L'annonce de l'annulation du concert avait été précédée d'un communiqué conjoint des trois députés de Jbeil, Ziad Hawat (Forces libanaises), Simon Abi Ramia (Courant patriotique libre) et Moustapha Husseini. "Sur la base de l'intérêt public, conformément aux dispositions de la Constitution et des lois libanaises, afin de préserver l'image de Jbeil et son rôle dans le respect du sacré, des valeurs et des principes, et à l'issue de plusieurs réunions loin des médias avec le comité d'organisation du Festival international de Byblos, ainsi qu'avec les autorités religieuses, judiciaires et sécuritaires concernant le concert de Mashrou' Leila et ses répercussions, les députés de Jbeil ont exprimé au comité d'organisation le souhait d'annuler l'événement", indique ce texte. Les députés affirment également qu'ils soutiennent "le lien historique entre Jbeil, la culture et les arts" et croient en la nécessité de "maintenir et développer" ce lien.
Plus tôt dans la journée, le député Neemat Frem avait lui aussi appelé dans un communiqué à l'annulation du concert, affirmant que le groupe libanais tentait "d'insulter les valeurs et symboles religieux". "Je ne suis pas de ceux qui croient que Dieu a besoin d'être défendu. Mais c'est une affaire de principe et de droit. Le Liban est le pays des libertés et il est aussi, dans son essence et sa Constitution, le pays du respect des valeurs religieuses et des symboles sacrés", affirme le député du groupe parlementaire "Liban fort" (dont le Courant patriotique libre est la principale composante). "Les membres de Mashrou' Leila ont rencontré des responsables civils et religieux et des membres du groupe ont reconnu que certaines de leurs chansons ont porté atteinte aux symboles religieux et manifesté l’intention de présenter des excuses et de supprimer ce qui devrait être supprimé", ajoute M. Frem qui est aussi l'ancien président de la Fondation maronite dans le monde. "Face à cette réalité, et parce que le groupe essaie de profaner et d'insulter les valeurs et symboles religieux, j'appelle à l'annulation du concert dans son intégralité, la liberté ne peut se transformer en un point de vue", conclut M. Frem.

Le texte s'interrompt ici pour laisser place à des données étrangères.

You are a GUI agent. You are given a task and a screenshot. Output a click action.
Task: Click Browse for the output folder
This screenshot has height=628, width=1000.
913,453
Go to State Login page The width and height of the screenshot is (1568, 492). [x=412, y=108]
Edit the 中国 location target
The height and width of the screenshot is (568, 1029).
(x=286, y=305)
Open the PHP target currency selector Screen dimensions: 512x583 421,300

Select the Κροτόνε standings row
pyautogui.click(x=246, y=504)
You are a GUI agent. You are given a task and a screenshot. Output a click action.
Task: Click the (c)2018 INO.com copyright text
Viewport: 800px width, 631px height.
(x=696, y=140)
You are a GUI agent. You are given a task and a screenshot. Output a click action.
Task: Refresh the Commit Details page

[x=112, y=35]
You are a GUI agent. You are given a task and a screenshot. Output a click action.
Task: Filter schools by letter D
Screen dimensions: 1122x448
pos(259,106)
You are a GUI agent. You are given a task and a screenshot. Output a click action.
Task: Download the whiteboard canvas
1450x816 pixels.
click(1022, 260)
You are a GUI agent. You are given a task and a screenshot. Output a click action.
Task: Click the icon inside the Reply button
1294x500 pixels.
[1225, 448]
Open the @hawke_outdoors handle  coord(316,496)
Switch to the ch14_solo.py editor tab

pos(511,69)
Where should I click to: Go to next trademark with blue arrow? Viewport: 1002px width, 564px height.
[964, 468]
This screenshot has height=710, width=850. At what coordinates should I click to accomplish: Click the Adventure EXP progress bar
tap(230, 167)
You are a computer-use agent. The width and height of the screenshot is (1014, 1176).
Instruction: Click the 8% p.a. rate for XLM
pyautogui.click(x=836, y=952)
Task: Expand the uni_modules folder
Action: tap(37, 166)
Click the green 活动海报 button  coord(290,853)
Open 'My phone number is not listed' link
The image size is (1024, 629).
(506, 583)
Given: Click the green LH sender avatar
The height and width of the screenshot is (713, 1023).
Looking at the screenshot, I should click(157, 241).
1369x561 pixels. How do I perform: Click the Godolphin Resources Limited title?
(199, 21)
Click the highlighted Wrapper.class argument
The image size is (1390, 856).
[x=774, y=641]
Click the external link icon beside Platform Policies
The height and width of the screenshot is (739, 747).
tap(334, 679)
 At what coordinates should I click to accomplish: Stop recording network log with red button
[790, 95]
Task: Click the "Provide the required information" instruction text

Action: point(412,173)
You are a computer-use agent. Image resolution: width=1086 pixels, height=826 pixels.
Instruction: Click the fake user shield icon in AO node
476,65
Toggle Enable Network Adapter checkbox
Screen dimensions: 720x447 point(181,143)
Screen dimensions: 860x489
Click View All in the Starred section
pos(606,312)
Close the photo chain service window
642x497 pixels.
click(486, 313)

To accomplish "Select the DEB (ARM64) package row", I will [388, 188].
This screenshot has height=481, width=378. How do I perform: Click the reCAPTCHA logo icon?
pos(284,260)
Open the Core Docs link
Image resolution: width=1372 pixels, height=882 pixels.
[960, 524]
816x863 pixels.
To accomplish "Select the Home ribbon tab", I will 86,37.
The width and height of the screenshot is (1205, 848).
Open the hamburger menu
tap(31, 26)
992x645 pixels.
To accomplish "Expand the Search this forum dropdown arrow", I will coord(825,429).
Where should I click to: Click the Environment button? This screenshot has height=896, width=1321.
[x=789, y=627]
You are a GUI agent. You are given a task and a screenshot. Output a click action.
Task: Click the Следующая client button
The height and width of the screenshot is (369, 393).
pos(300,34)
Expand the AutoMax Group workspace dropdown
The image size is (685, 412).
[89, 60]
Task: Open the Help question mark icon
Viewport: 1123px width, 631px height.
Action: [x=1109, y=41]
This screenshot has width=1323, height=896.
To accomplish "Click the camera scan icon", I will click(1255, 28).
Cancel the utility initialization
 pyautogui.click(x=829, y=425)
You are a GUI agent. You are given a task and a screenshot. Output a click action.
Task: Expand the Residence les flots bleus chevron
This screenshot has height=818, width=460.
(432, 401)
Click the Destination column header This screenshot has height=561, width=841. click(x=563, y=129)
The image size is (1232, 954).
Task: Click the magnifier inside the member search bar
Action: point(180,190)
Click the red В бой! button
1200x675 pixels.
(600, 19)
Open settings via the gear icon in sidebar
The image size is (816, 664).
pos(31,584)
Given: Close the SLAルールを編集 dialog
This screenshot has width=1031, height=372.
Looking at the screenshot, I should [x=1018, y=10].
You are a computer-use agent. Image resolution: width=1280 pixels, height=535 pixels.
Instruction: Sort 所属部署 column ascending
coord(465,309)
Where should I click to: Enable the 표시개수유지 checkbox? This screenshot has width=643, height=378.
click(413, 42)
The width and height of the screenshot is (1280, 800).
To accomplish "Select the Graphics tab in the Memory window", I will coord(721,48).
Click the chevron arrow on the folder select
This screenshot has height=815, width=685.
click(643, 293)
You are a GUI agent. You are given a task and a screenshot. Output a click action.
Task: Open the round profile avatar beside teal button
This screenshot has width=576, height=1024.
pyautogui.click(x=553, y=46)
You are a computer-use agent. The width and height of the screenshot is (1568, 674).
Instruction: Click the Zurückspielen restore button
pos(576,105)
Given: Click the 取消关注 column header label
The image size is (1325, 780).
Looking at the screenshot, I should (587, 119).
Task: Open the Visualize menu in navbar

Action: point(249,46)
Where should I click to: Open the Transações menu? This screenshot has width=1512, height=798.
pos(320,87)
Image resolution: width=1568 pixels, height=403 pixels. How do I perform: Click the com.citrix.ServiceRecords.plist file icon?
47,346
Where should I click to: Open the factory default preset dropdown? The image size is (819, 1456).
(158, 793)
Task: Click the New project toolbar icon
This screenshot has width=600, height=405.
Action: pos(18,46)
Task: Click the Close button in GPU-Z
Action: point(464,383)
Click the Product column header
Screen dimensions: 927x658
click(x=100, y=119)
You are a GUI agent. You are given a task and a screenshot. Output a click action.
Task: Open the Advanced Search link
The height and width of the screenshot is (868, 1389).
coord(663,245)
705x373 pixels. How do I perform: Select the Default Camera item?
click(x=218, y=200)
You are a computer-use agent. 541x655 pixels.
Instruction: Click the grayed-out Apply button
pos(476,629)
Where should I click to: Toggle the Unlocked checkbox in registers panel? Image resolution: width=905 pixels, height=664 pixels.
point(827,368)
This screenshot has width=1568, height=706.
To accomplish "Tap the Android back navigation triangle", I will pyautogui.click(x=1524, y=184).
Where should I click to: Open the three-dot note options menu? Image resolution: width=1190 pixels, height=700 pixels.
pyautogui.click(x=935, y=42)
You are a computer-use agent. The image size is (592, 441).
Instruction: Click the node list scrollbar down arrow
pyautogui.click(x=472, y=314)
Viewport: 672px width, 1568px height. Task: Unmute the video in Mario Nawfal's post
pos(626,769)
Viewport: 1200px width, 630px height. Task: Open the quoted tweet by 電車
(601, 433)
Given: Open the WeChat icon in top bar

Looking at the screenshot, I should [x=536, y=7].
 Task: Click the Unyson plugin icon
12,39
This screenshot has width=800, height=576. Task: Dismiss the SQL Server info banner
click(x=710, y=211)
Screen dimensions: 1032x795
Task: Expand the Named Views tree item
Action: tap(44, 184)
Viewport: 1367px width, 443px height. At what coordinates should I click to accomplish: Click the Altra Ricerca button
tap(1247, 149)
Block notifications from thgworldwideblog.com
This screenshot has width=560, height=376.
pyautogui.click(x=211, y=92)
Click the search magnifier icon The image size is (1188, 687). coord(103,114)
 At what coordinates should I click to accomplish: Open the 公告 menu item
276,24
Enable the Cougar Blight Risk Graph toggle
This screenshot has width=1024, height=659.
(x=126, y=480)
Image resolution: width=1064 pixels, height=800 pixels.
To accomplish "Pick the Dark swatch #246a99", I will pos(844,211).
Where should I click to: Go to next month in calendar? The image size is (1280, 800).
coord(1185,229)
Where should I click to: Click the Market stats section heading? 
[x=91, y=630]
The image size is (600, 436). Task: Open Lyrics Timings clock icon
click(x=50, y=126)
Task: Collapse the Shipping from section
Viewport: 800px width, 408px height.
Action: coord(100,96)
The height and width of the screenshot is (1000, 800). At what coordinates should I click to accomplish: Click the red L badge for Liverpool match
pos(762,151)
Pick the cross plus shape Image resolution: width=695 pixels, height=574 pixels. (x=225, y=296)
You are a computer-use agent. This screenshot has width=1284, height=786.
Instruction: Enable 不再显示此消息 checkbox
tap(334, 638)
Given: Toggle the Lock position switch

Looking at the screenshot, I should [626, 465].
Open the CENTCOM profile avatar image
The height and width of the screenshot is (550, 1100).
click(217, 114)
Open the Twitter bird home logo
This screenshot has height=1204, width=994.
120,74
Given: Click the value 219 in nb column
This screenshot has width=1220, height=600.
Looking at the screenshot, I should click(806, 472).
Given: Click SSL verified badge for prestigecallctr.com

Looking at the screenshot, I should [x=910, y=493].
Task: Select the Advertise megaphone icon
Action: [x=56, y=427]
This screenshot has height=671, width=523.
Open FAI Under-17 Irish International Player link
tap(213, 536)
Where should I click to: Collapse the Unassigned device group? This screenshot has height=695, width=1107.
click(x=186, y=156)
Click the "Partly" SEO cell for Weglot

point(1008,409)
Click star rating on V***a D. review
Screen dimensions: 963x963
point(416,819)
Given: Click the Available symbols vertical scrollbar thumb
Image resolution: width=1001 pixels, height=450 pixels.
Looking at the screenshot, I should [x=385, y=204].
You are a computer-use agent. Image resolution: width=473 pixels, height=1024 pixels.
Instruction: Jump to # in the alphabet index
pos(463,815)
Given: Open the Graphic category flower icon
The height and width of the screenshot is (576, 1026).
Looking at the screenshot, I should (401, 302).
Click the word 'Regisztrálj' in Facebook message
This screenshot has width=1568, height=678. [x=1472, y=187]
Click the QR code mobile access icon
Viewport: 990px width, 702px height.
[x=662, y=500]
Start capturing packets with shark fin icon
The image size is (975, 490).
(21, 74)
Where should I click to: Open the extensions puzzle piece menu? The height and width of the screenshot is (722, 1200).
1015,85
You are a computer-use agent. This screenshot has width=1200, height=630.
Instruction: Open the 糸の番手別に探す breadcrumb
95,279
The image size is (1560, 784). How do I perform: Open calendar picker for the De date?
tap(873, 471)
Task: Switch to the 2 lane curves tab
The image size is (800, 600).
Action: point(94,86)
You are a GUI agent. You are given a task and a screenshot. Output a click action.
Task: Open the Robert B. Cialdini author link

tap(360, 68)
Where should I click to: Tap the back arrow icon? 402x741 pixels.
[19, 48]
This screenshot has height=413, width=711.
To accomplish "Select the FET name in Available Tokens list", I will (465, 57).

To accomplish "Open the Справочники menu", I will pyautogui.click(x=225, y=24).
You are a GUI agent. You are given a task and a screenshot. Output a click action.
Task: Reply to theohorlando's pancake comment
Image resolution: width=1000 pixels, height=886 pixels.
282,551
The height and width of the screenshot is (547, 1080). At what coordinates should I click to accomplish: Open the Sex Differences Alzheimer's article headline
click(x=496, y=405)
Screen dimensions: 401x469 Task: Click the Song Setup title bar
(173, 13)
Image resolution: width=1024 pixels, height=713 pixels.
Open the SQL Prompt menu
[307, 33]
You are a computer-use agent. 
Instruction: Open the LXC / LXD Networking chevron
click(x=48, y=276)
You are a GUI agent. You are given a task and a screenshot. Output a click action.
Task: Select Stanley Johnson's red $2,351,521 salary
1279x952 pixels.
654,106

Deux membres de la formation musicale avaient été interpellés mercredi dernier par la Sécurité de l’État, puis relâchés sur ordre de la procureure générale du Mont-Liban, Ghada Aoun. Les deux autres membres, dont le chanteur, se trouvaient à l’étranger. Ces derniers "pourront rentrer au pays car ils ne sont pas visés par une circulaire", avait précisé la juge Aoun, tout en indiquant qu’il n’y aurait pas de mesures supplémentaires à l’encontre du groupe. N’ayant constaté aucune violation de la loi, la magistrate n’a pas interdit le concert, comme elle l’avait précisé dans nos colonnes, estimant que l'affaire relevait du domaine de la liberté. d'expression.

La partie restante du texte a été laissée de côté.